_SUPPLIED DATA_:
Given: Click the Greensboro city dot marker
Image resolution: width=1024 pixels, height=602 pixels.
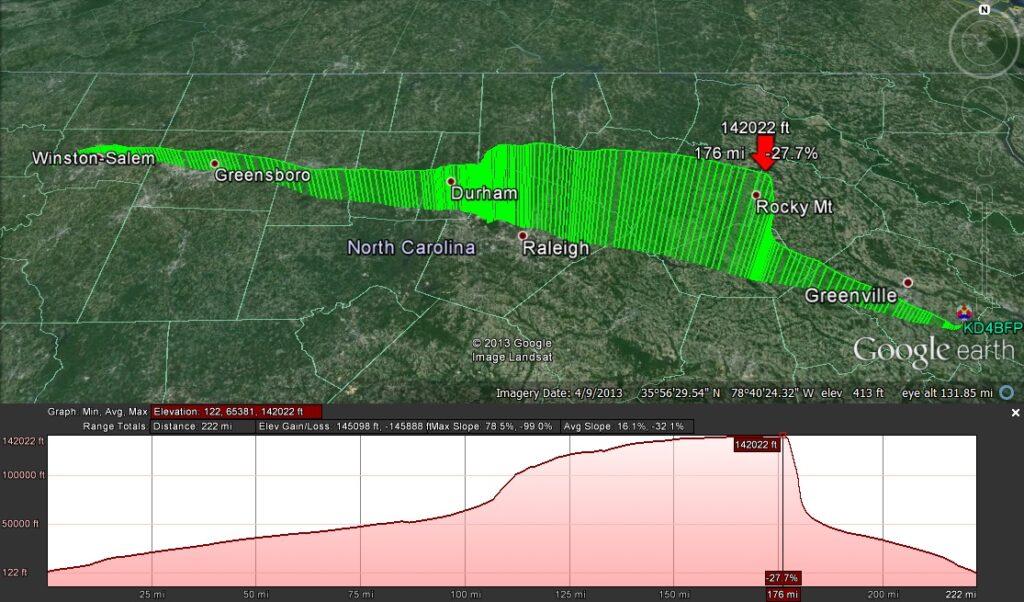Looking at the screenshot, I should 214,163.
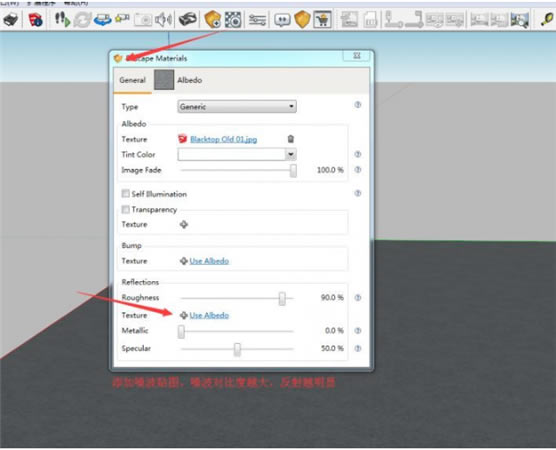Click the speech bubble feedback icon
556x450 pixels.
coord(282,20)
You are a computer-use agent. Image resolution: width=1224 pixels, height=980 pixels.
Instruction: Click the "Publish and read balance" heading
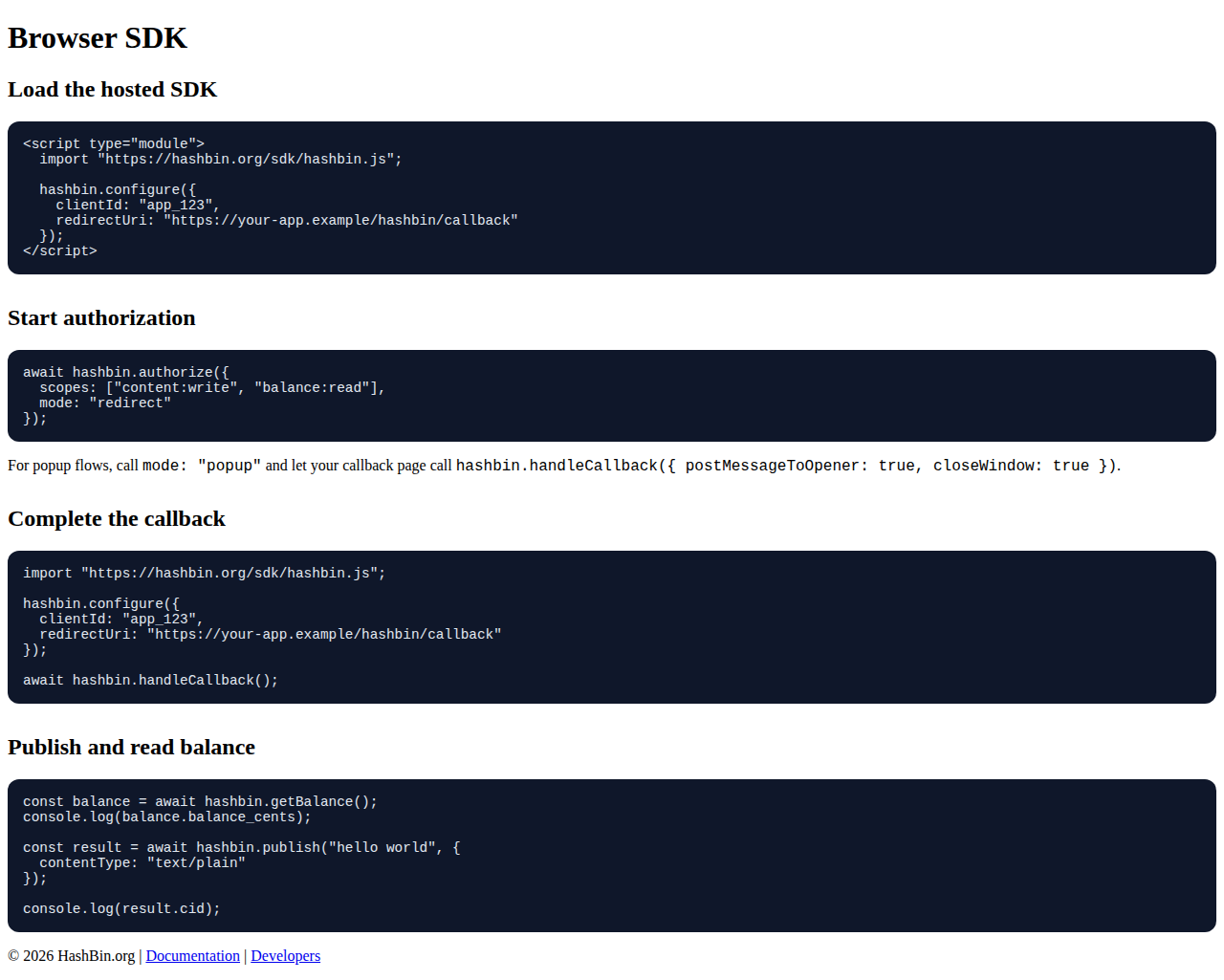pos(131,748)
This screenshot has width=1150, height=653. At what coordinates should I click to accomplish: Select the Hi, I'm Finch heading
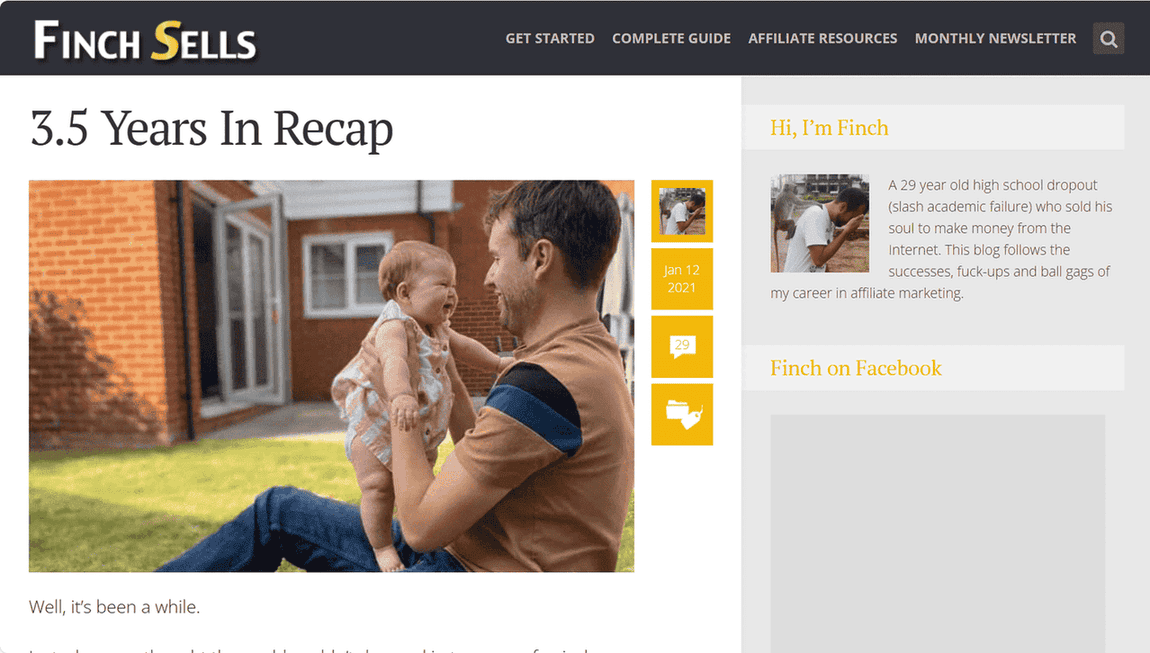coord(829,128)
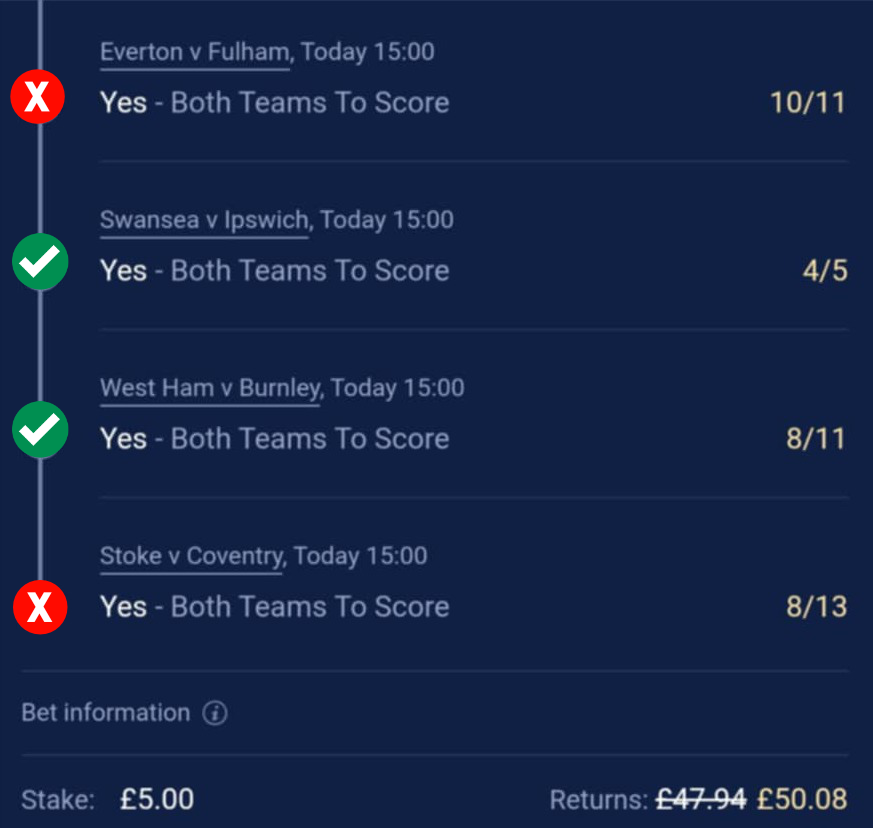Click the £5.00 stake amount
The image size is (873, 828).
coord(157,799)
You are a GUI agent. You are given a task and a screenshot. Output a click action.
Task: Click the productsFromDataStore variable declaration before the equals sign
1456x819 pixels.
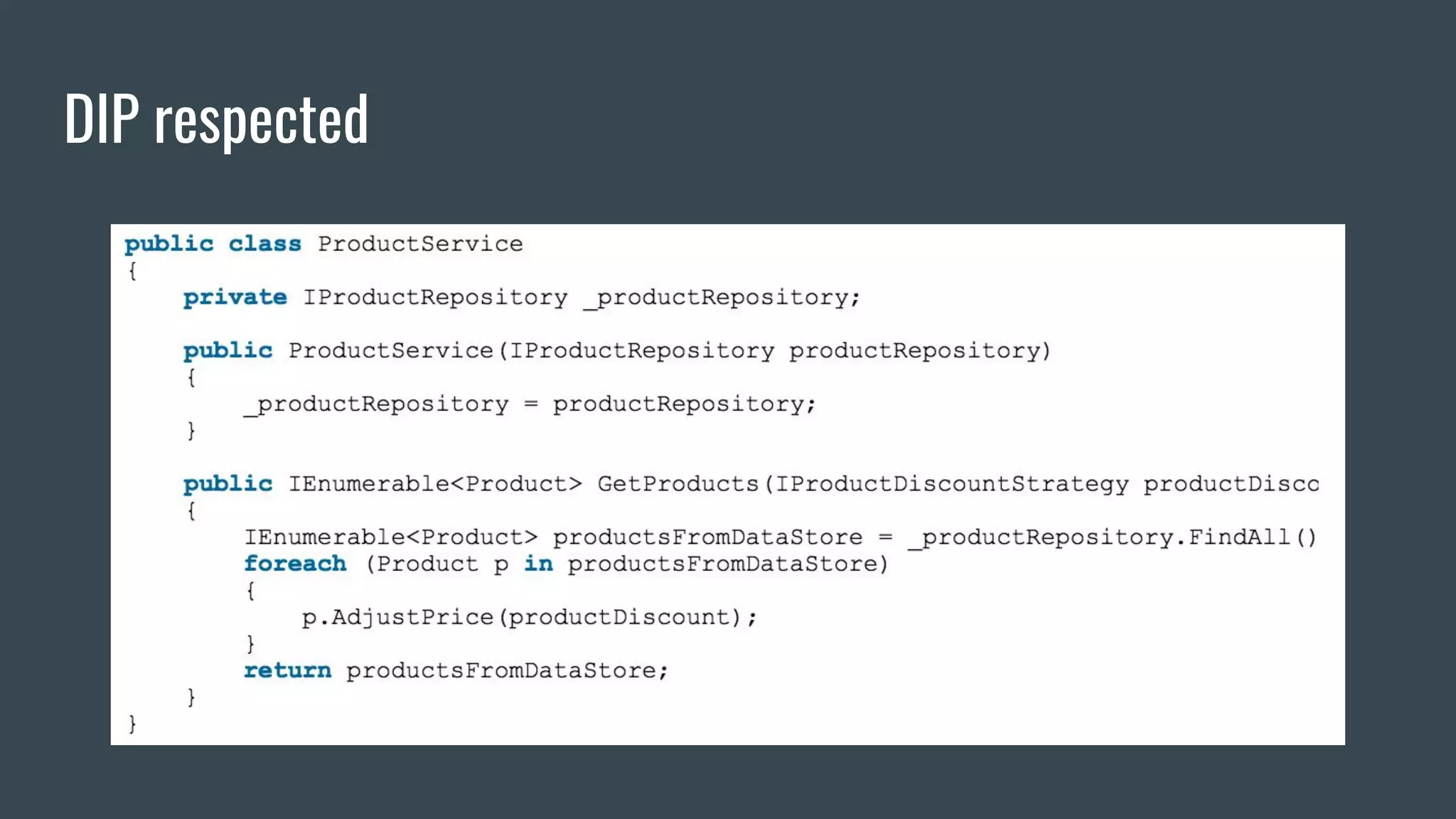tap(707, 537)
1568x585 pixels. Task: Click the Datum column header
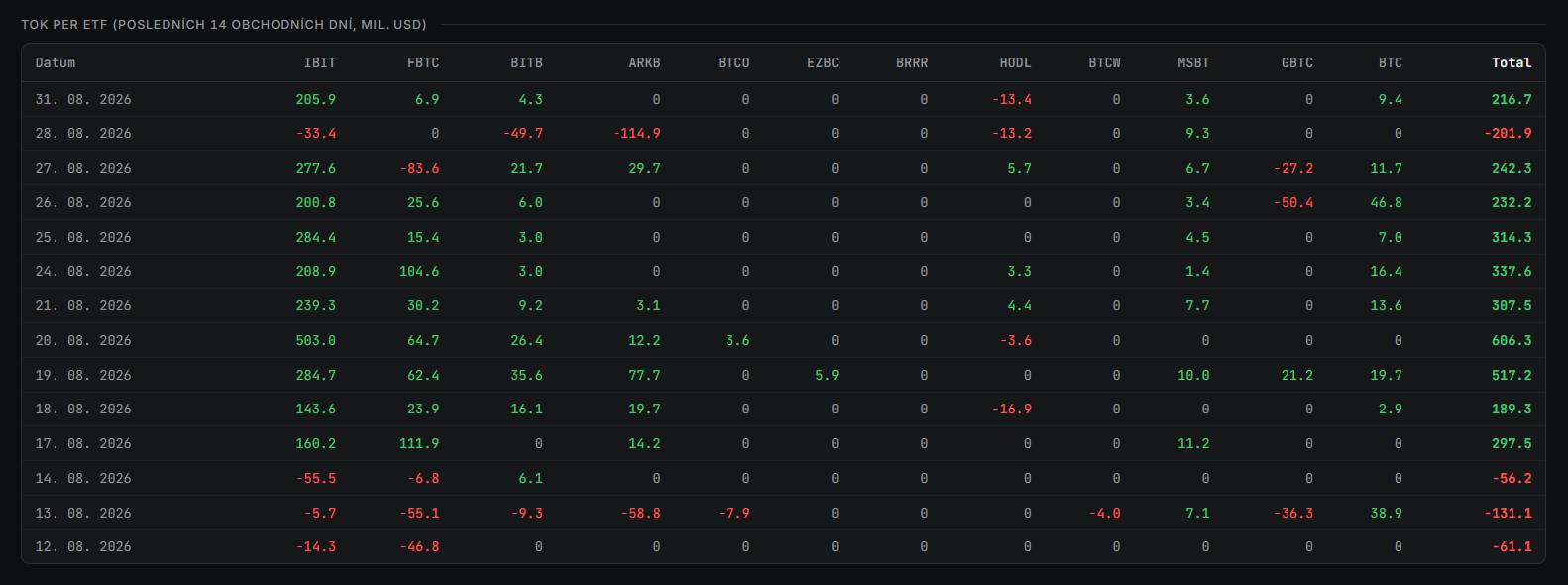tap(56, 62)
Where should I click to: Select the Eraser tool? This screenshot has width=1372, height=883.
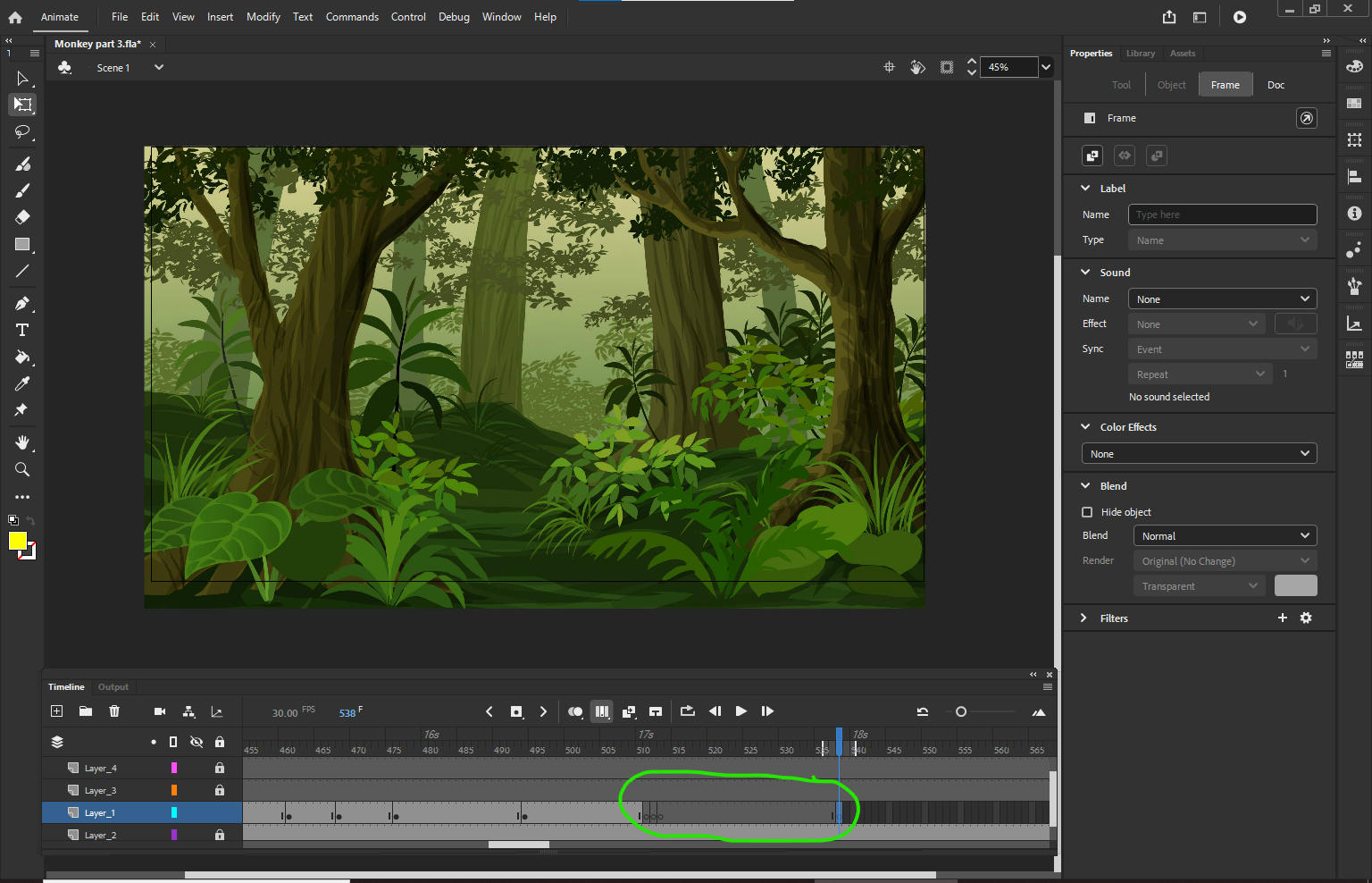click(22, 217)
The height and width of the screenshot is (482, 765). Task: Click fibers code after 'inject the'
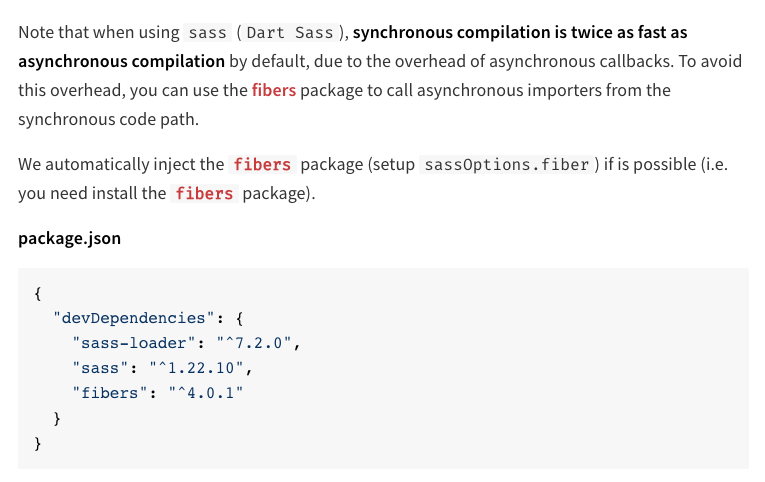click(262, 164)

_TASK REQUIREMENTS_:
Repeat word for word only the lines from the line holding "You are a GUI" to the final line of the material, both included. Don't carry over any picture.

_OUTPUT BELOW_:
You are a GUI agent. You are given a task and a screenshot. Output a click action.
Task: Click the productsFromDataStore variable declaration before the equals sign
1456x819 pixels.
tap(707, 537)
1568x585 pixels. Task: Click the Datum column header
tap(56, 62)
Where should I click to: Select the Eraser tool? This screenshot has width=1372, height=883.
click(22, 217)
The height and width of the screenshot is (482, 765). Task: Click fibers code after 'inject the'
click(262, 164)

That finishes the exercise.